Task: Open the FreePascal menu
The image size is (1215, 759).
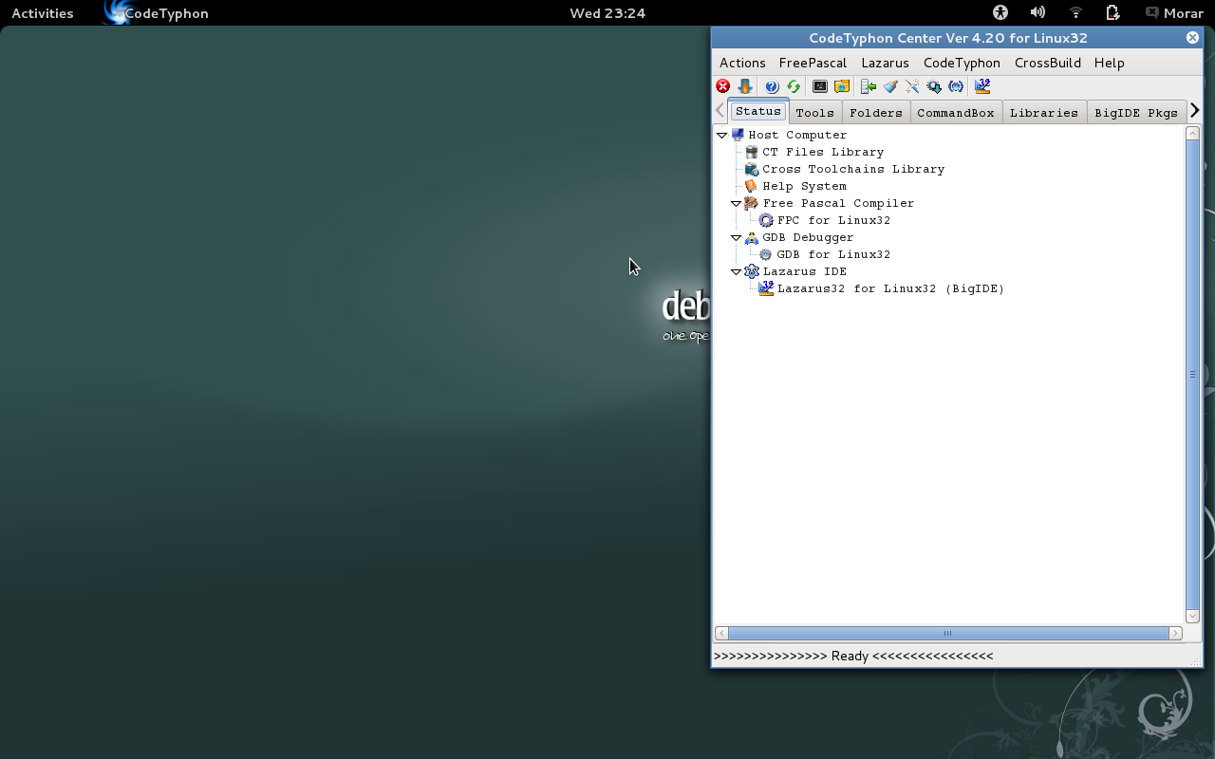Action: [x=813, y=63]
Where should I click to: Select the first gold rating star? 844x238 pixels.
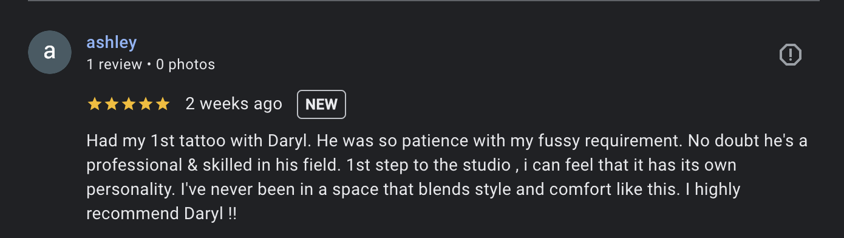click(94, 104)
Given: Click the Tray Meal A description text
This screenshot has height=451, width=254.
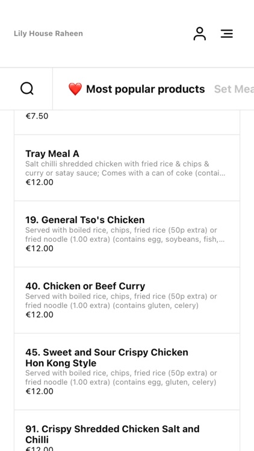Looking at the screenshot, I should 125,168.
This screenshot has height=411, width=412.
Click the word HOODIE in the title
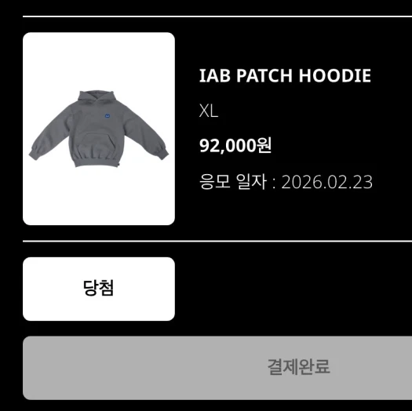(x=335, y=75)
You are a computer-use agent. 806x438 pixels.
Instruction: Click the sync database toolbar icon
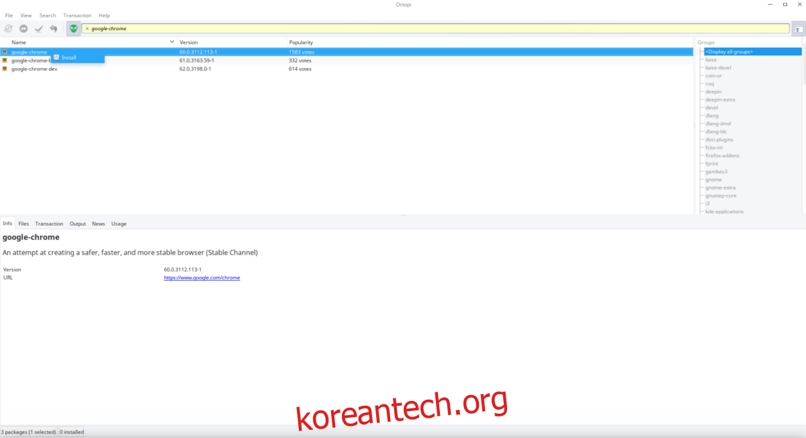[8, 28]
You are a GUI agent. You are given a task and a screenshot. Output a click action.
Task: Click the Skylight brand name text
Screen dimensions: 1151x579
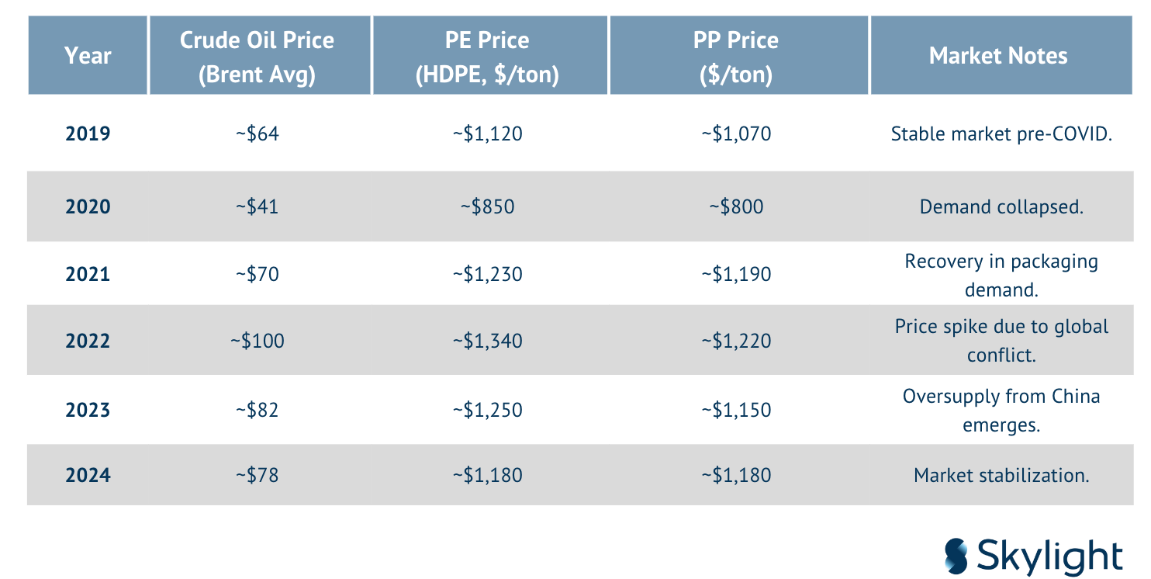point(1049,557)
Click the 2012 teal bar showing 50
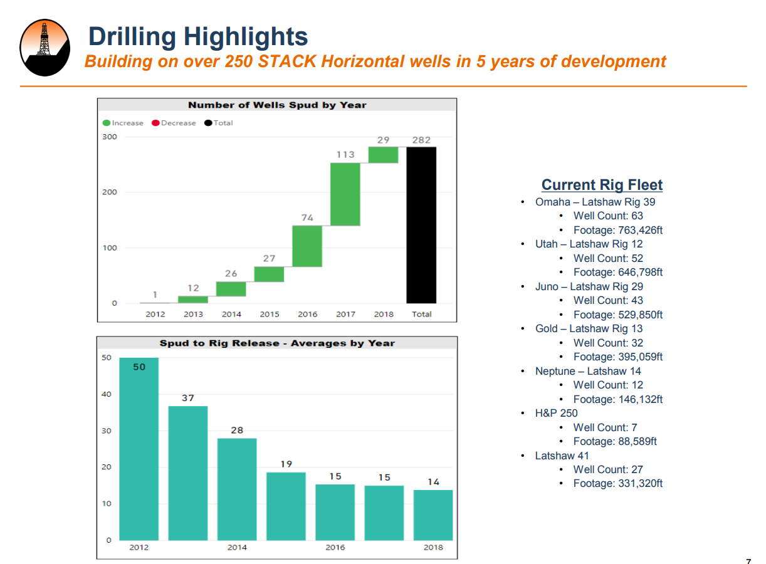Viewport: 766px width, 564px height. click(x=139, y=449)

• Activity: Give back, unaltered, each line of the listing from the first to the line that contains "This screenshot has height=411, width=412.", leaving every picture out.

• Solution to the exercise:
Task: Open the FreePascal menu
The image size is (1215, 759).
Action: [x=813, y=63]
Where should I click to: Select the first gold rating star? 844x238 pixels.
click(94, 104)
Given: Click the Tray Meal A description text
This screenshot has height=451, width=254.
Looking at the screenshot, I should 125,168.
This screenshot has height=411, width=412.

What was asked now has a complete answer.